Power plant operators, especially those located in countries with enforceable carbon emissions standards, are concerned about their CO2 emissions. But for Helsingin Energia—which provides power, heating, and cooling for Helsinki, Finland’s 300,000 residents—the main concern is local warming, not global warming. In Helsinki, temperatures on midsummer afternoons only reach an average 21C, and for half the year daytime temperatures are below 10C.
Unlike other parts of the world, where the norm is to site huge power plants away from population centers, Finland has adopted the strategy of maximizing plant energy efficiency by placing electric generators near cities and capturing the excess energy to provide building heat.
“Helsinki is quite cold, and in the wintertime we need to warm up the houses,” says Taneli Lampinen, an engineer for Helsingin Energia. “Since 1952, Helsinki has been using combined heat and power. It is now all over the city, with 92% of the heating being done by district heating.”
But although combined heat and power (CHP) is extremely efficient in the winter, when there is a demand for the waste heat, summers are a different story. To boost its year-round efficiency, Helsingin Energia has installed dual mode equipment at its Vuosaari Power Plant: In the winter, steam is used to heat homes and buildings, but in the summer that heat is used to drive a steam turbine generator. To boost efficiency even further, the company generates and stores heat overnight in the form of hot water, making it readily available for use during peak morning hours and making the turbines available for generating electricity during the day, when demand is higher.
“This combined power and heat production is the cornerstone of our operations, providing efficiency and environmental benefits as well as economic ones,” says Lampinen. “Our overall annual efficiency, depending on the weather and the price of electricity, averages 80%, but in 2009 it was close to 90%.”

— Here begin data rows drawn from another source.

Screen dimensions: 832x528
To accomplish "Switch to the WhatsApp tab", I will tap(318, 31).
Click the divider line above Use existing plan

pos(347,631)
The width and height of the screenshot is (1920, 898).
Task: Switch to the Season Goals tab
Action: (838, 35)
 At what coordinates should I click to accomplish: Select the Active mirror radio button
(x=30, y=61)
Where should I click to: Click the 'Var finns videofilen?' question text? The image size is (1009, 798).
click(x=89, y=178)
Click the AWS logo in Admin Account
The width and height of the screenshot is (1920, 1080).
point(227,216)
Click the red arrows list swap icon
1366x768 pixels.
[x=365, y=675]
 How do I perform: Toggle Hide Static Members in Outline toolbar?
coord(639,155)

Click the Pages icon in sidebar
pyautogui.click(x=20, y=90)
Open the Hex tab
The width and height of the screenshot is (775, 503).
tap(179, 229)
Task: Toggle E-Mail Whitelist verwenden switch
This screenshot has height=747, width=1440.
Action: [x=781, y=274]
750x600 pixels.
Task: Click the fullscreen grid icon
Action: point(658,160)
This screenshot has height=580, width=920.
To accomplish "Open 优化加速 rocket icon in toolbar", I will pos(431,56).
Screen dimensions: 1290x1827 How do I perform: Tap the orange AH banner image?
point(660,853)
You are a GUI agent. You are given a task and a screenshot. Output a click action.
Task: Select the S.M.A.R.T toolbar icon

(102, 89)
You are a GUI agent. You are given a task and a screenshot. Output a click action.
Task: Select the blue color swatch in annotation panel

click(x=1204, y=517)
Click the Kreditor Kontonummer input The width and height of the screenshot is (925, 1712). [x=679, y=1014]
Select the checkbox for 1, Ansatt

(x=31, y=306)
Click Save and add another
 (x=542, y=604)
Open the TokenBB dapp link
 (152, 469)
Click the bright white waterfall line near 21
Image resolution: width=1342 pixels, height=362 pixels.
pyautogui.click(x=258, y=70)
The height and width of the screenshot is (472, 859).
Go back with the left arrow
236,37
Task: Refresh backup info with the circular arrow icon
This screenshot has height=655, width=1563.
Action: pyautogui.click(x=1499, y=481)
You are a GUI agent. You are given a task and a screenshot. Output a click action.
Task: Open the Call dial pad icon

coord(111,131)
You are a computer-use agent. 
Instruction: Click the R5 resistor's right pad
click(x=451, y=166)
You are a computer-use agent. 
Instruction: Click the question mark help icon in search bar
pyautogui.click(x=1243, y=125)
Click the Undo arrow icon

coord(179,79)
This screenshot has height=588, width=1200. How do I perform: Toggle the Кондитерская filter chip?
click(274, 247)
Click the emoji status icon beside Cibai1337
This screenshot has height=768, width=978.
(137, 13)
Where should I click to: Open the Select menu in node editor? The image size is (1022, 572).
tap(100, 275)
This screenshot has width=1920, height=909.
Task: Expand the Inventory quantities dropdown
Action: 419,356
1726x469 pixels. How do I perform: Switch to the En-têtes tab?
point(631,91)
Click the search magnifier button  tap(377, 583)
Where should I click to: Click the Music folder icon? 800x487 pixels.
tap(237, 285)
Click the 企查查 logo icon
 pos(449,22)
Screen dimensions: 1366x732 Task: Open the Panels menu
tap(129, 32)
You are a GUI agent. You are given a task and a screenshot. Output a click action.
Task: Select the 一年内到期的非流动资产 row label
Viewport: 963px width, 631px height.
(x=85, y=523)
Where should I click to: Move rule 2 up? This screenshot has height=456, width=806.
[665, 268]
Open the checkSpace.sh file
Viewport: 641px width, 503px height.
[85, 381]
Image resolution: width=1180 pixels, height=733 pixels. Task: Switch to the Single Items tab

This efficiency led the European Parliament in November 2008 to award Helsingin Energia with a European Regional Champion Award in the Energy Champion category, stating that “Helsingin Energia possesses unique capabilities and know-how, which make it the world leader in cogeneration and energy efficiency.”
A Long Tradition of Power Production
The first local power plant was built in 1884, and by 1900 there were 30 separate producers providing electricity, mainly for lighting. In 1907, the city built its own steam plant, and two years later all the independent producers were merged into the city utility. In 1957, with the opening of the coal-fired Salmisaari A plant, it also began offering district heating for buildings in the city.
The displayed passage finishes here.